It is precisely because they are not obvious symbols of democracy that we find the two Adamses compelling subjects as we search for a better way to understand how the United States could have proceeded from its ecstatic opening pledge—the magnanimous “spirit of 1776”—to where it is today as a distressed political system. No historical investigator until now has committed to telling in any depth the story of the first father‑and‑son presidents. In these pages, we retie the broken threads of our nearly 250‑year‑old political inheritance. We see the Adamses’ experiences and their unpopular (but not necessarily wrong) positions as an opportunity to present to the politically engaged of our own time an accurate picture of a political heritage too many Americans are loath to address. It includes, but is not limited to, the unfortunate tribalism of the two‑party system.

With a fixation on influence‑buying, poll‑shifting dollars, we live at a moment in history when confusion reigns as to the dependability of all high‑sounding founding‑era rhetoric.
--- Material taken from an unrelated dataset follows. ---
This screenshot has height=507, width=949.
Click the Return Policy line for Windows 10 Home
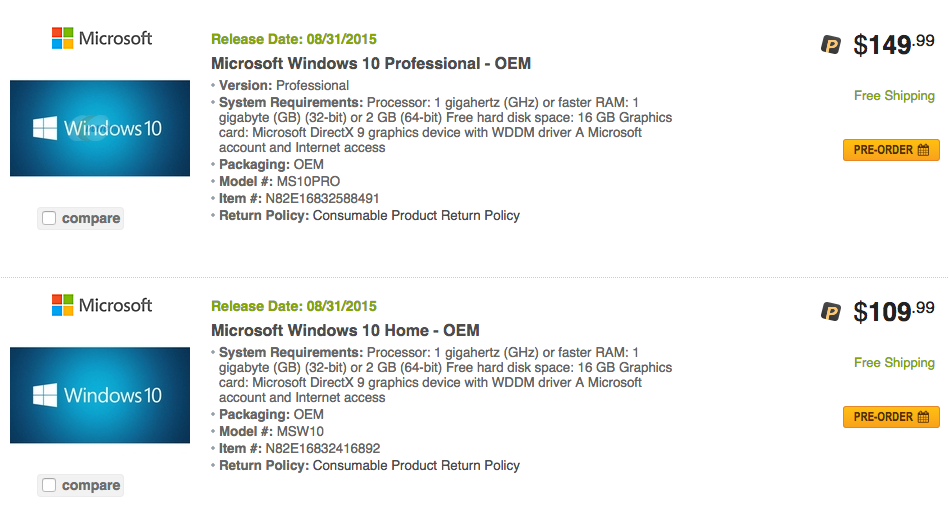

If you were to ask an average citizen what America stands for, he or she would most likely repeat something from grade school about freedom and democracy. The simplistic response is not to be mocked, but it does betray what’s wrong: lack of definition. The framers of the Constitution did not erect a democracy. It was not their intent to do so. We must not assume that the United States is a democracy today ei‑ ther. That is why we have written this book. The presidents Adams are our vehicle in an effort to provide a germane, perhaps even urgent, interpretation of the nature of American politics. Persistent myths can no longer suffice.
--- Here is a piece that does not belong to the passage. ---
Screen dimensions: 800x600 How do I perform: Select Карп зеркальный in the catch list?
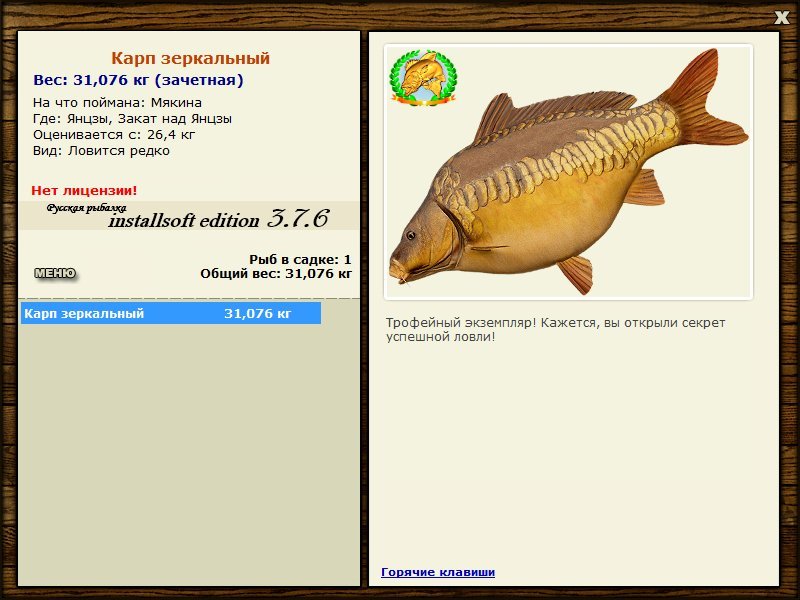tap(85, 314)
How, then, do we extend the discussion from what we think we know about the two Adamses to what we should know about them? John Adams, the second president, assumed a lead role in the looming Revolution, vocally defending the Declaration of Independence when it came before the Continental Congress. But that is not what we consider most memorable about him. John Quincy Adams, the sixth president, was the first president not to have been old enough to take part in the Revolution; he stood before the Supreme Court in 1841 and argued valorously in order to win freedom for the kidnapped Africans who had dispatched their captors on board the Amistad. But that is not what we consider most memorable about him. The best reasons we find for remembering the Adamses are those that concern their stubborn insights into human psychology.
They understood the tricky relationship between human nature and political democracy, and how emotionally induced thought often undermined social and political justice.
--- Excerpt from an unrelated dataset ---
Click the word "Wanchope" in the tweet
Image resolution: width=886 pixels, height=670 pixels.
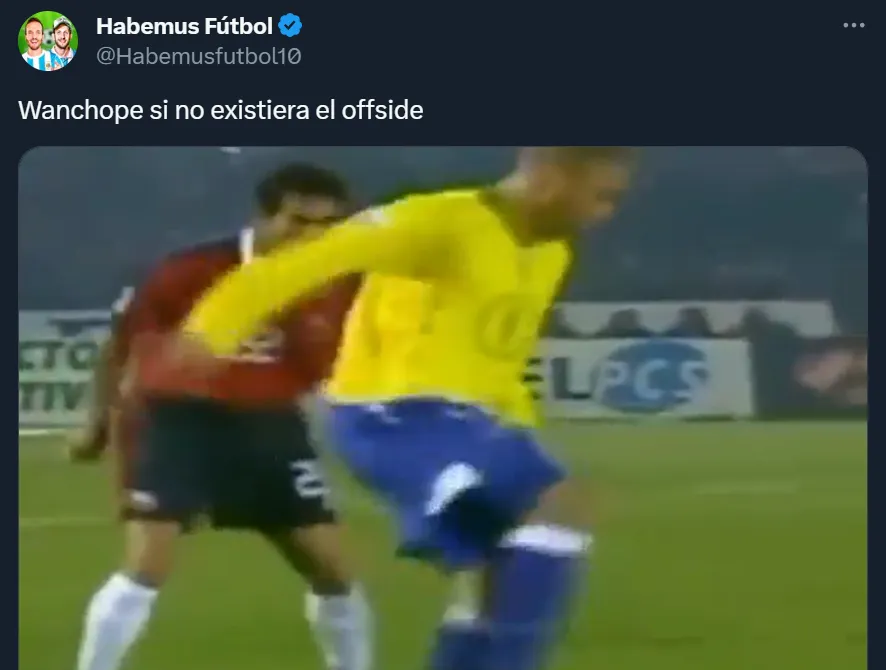click(x=80, y=111)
To the extent that their critique has been dislodged from America’s proud history, it is because it does not comport with the ecstatic, celebratory, self‑congratulatory script that grew into the political faith we know as “American exceptionalism.” If the emotive writer Thomas Jefferson planted the seeds of exceptionalism (“this whole chapter in the history of man is new,” he pronounced), the presidents Adams cultivated a cautionary, less intoxicating political science favoring a balance of interests to counteract those urges that led a ruling few to undemocratic self‑aggrandizement.

The two shared a critical disposition in perceiving (much as we moderns claim we can perceive) the hollowness of celebrity. They saw how image supplanted truth and how the public mind was captured by a clever concept that hid a political agenda. They took note as popular personalities acquired power over citizens’ minds. Thomas Jefferson and Andrew Jackson were perfect examples. But they were neither the first nor the last.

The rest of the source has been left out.